* _Your tasks_
1) The text on the FTC's mobile app consent decrees names public places where man-in-the-middle attacks are especially dangerous. List them.
2) In the text on the FTC's mobile app consent decrees, begin at the words "Mobile App Vulnerability" and stop after "their mobile apps.". Write that passage out with "charges" swapped for "allegations".

* _Excerpt provided_
------------------------------------

FTC Announces Mobile App Security Consent Decrees

Mobile App Vulnerability Leads to Consent Decree

Fandango and Credit Karma have agreed to consent decrees with the FTC to settle charges that they misrepresented the security of their mobile apps and failed to secure the transmission of millions of consumers’ sensitive personal information from their mobile apps.

The FTC alleged that, despite their security promises, Fandango and Credit Karma failed to take reasonable steps to secure their mobile apps, leaving consumers’ sensitive personal information at risk. Among other things, the complaints charge that Fandango and Credit Karma disabled a critical default process, known as SSL certificate validation, which would have verified that the apps’ communications were secure.

As a result, the companies’ applications were vulnerable to “man-in-the-middle” attacks, which would allow an attacker to intercept any of the information the apps sent or received. This type of attack is especially dangerous on public Wi-Fi networks such as those at coffee shops, airports and shopping centers.

“Consumers are increasingly using mobile apps for sensitive transactions. Yet research suggests that many companies, like Fandango and Credit Karma, have failed to properly implement SSL encryption,” said FTC Chairwoman Edith Ramirez. “Our cases against Fandango and Credit Karma should remind app developers of the need to make data security central to how they design their apps.”

------------------------------------

* _Given data_
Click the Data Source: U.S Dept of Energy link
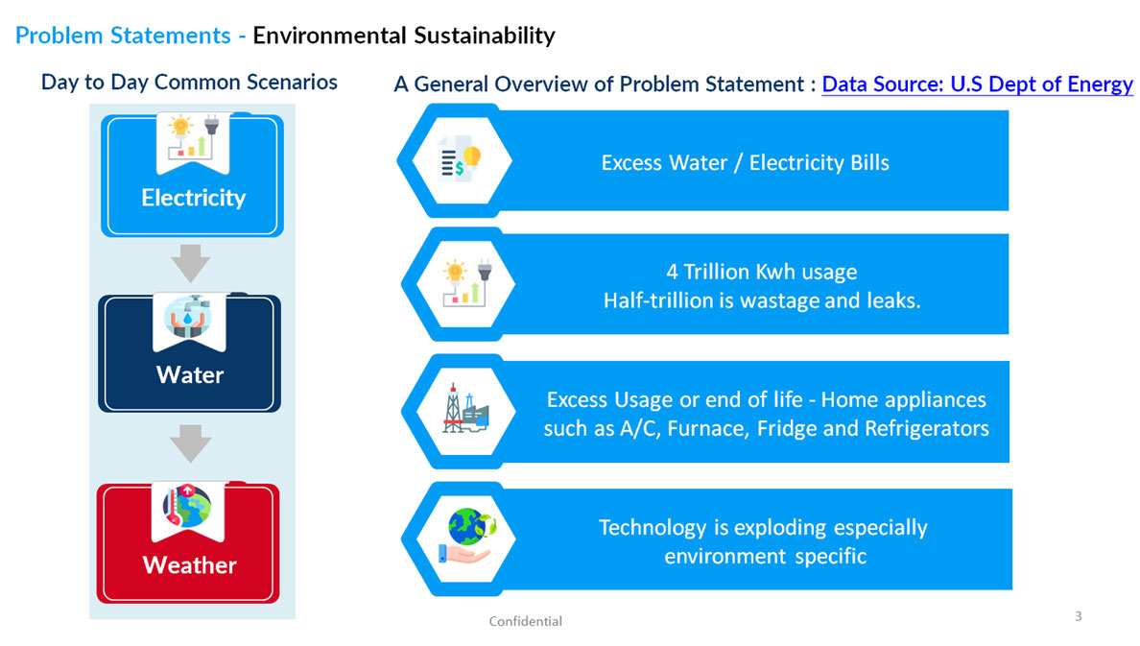click(977, 84)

------------------------------------

* _Task-by-task solutions_
1) Coffee shops, airports, shopping centers

2)
Mobile App Vulnerability Leads to Consent Decree

Fandango and Credit Karma have agreed to consent decrees with the FTC to settle allegations that they misrepresented the security of their mobile apps and failed to secure the transmission of millions of consumers’ sensitive personal information from their mobile apps.